Chincoteague National Wildlife Refuge

We spent 5 nights (April 7th through April 11th), at Chincoteague, Virginia. We visited Assateague Island several times during our stay.

On the morning of Day 5 of our vacation (Wednesday, April 10th) we rode our bicycles from our vacation home to the Chincoteague National Wildlife Refuge on Assateague Island, VA. It is approximately 2 miles from our Airbnb to the entrance booths. 

We followed the bicycle trail to Woodland Trail.  We rode the Woodland Trail, where we saw several wild horses in the marshland. 

Woodland Trail – Wild Ponies

Leaving Woodland Trail we took the Black Duck Trail to the Wildlife Loop.  We rode the Wildlife Loop.
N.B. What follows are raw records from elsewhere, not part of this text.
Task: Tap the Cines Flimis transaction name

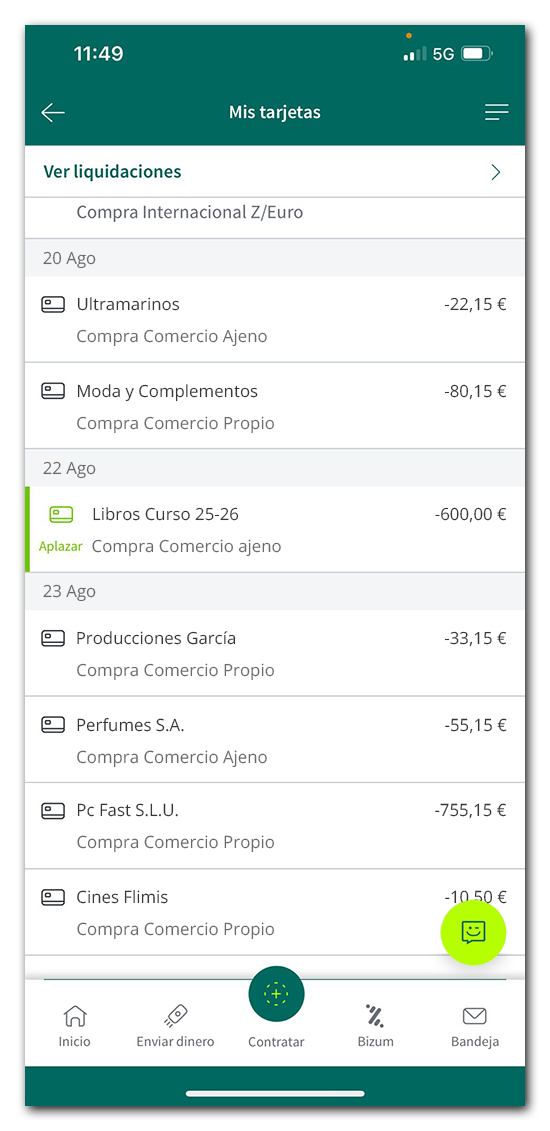Action: point(122,897)
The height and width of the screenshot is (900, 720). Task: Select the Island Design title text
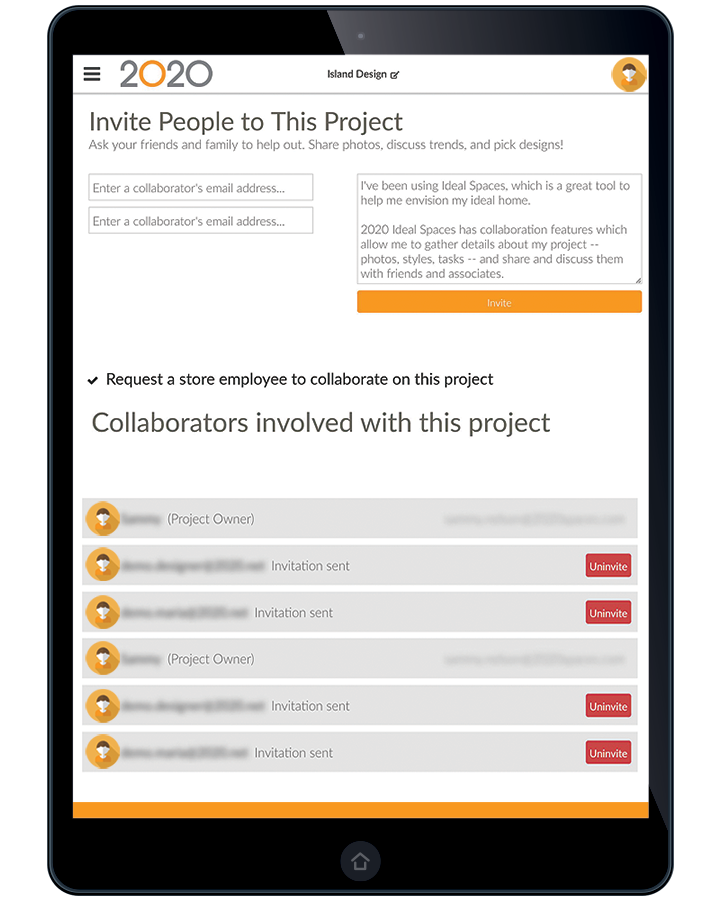pyautogui.click(x=357, y=74)
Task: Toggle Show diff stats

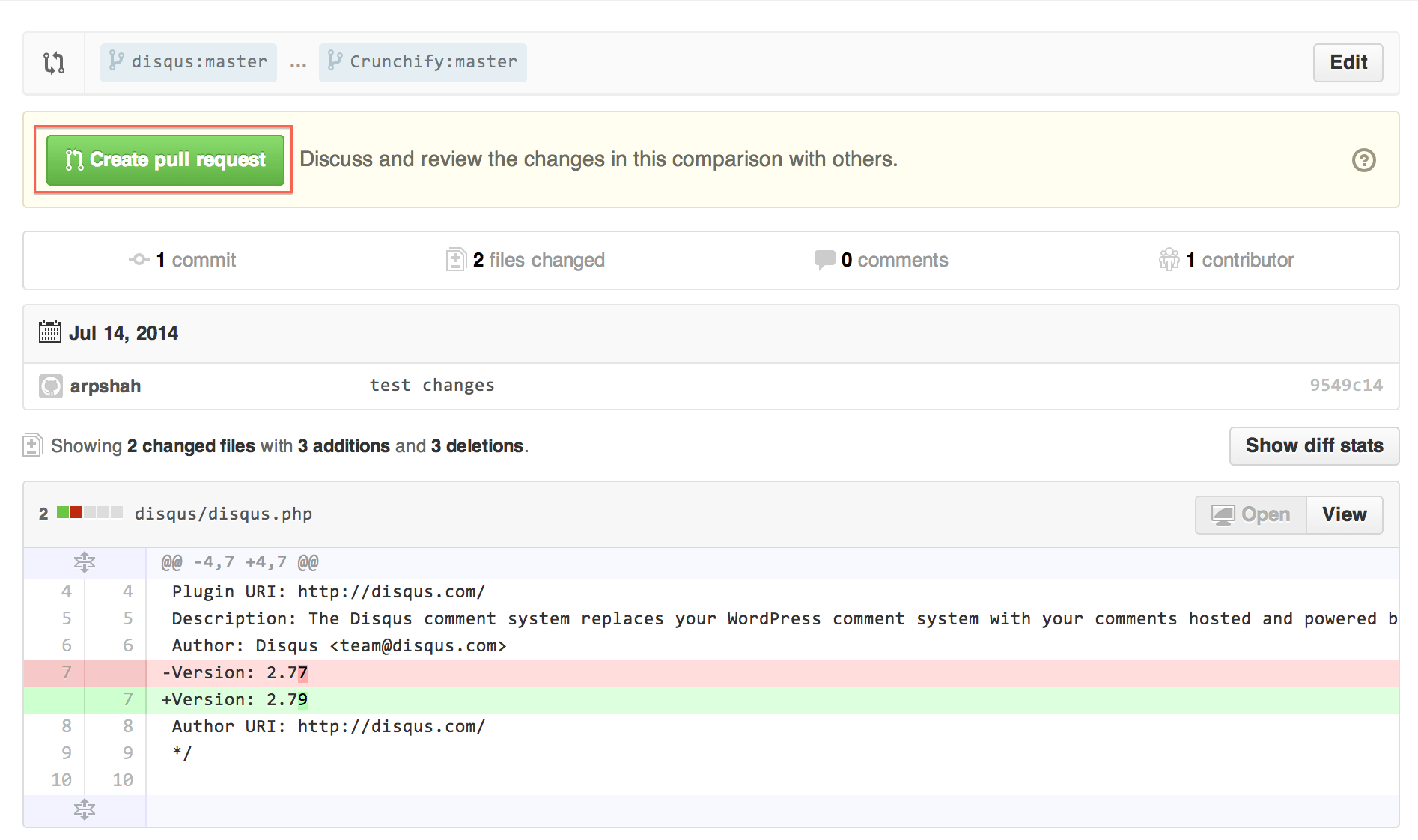Action: (x=1314, y=446)
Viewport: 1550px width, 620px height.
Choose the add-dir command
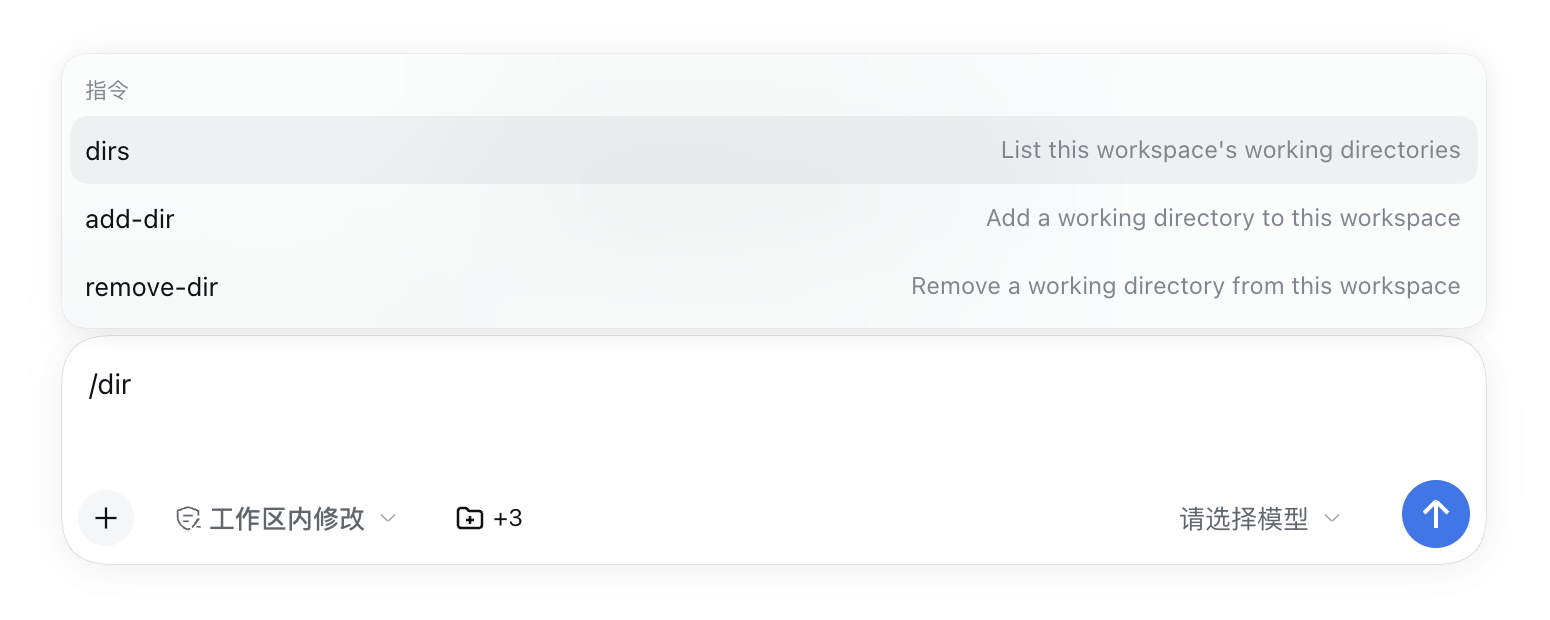tap(774, 218)
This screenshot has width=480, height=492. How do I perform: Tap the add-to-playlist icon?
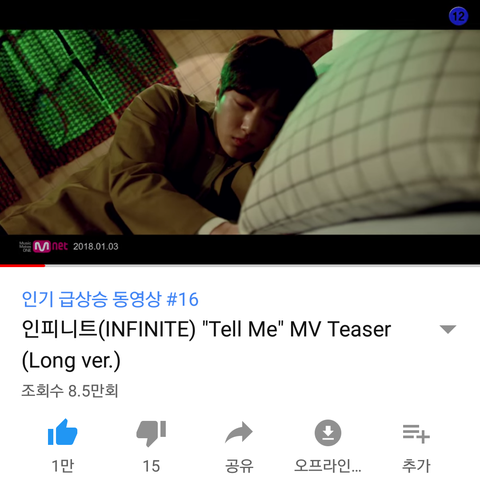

We saw egrets, birds and wild ponies. 

Wildlife Loop – Snowy Egret
Wildlife Loop – Red-Winged Blackbird

For the first time since 2011, when we first visited the Chincoteague National Wildlife Refuge, we saw wild horses in the marsh, while on the Wildlife Loop. 

Wildlife Loop – Wild Ponies
Wildlife Loop – Wild Ponies


From the Wildlife Loop we returned to our airbnb.

Crossing bridge from Assateague Island to Chincoteague Island (Beach Access Road)

We rode 11.69 bicycle miles in the morning.


Chincoteague National Wildlife Refuge: Wildlife Loop

We spent 5 nights (April 7th through April 11th), at Chincoteague, Virginia. We visited Assateague Island several times during our stay.

On Day 3 (April 8th) of our vacation, we drove to the Chincoteague National Wildlife Refuge. The wildlife refuge is located on Assateague Island, VA.  We carried our bicycles via bike carrier, even though the wildlife refuge is only a couple miles our Airbnb rental.

Chincoteague National Wildlife Refuge Trail Map

We rode our bicycles on the Wildlife Loop (3.25 miles), which is open to walkers and bikers all day. Vehicles are permitted to drive the loop from 3:00 PM until dusk. We rode several trails branching off the Wildlife Loop and ended up with 6.86 bicycle miles.  We also got in a few walks, mostly to the ocean.

Black Duck Trail branches off the Wildlife Loop.

The Black Duck Trail can be used to connect the Wildlife Loop to the Woodland Trail.  On this day we rode to the Beach Access Road and back (2 miles round trip) on the Black Duck Trail.  The sign indicated that we might see Canada goose, tundra swans, black ducks and other waterfowl; deer; snakes; and songbirds.  We did see a few birds, including a Flicker, but I was not able to grab my camera quick enough to capture any photographs.  The only photograph I took, while on Black Duck Trail, was of the lighthouse.

Assateaugue Lighthouse, as seen along the Black Duck Trail
Swan Cove Trail branches off the Wildlife Loop.

Swan Cove Trail (0.5 mile one way) is a popular route to the beach.

We saw this pool of water, as we were bicycling to the beach on Swan Cove Trail.
Swan Cove Trail leads to the beach.
Continuing on the Wildlife Loop, a short distance from the Swan Cove Trail is a boardwalk trail.
The boardwalk trail leads to an overlook of Snow Goose Pool.
This is a Service Road that branches off from the Wildlife Loop.

The Service Road is a gravel foot path, 7.5 miles one-way, with limited bicycle access.  Bicyclists can access the trail for 1.25 miles (one-way) to the D-Dike beach access area.  Cars are not permitted on the Service Road, with the exception of Oversand-Vehicle (OSV) Permit holders.

Public Nudity must be a problem. Otherwise, I wouldn’t think a sign would be necessary.
Bob, riding to the beach on the service road
Beach access from the service road

This was our fourth year on the Wildlife Loop, but it was the first time that we saw it via bicycle.  With the exception of the boardwalk trail, we had not been on any of the trails that branch off from Wildlife Loop.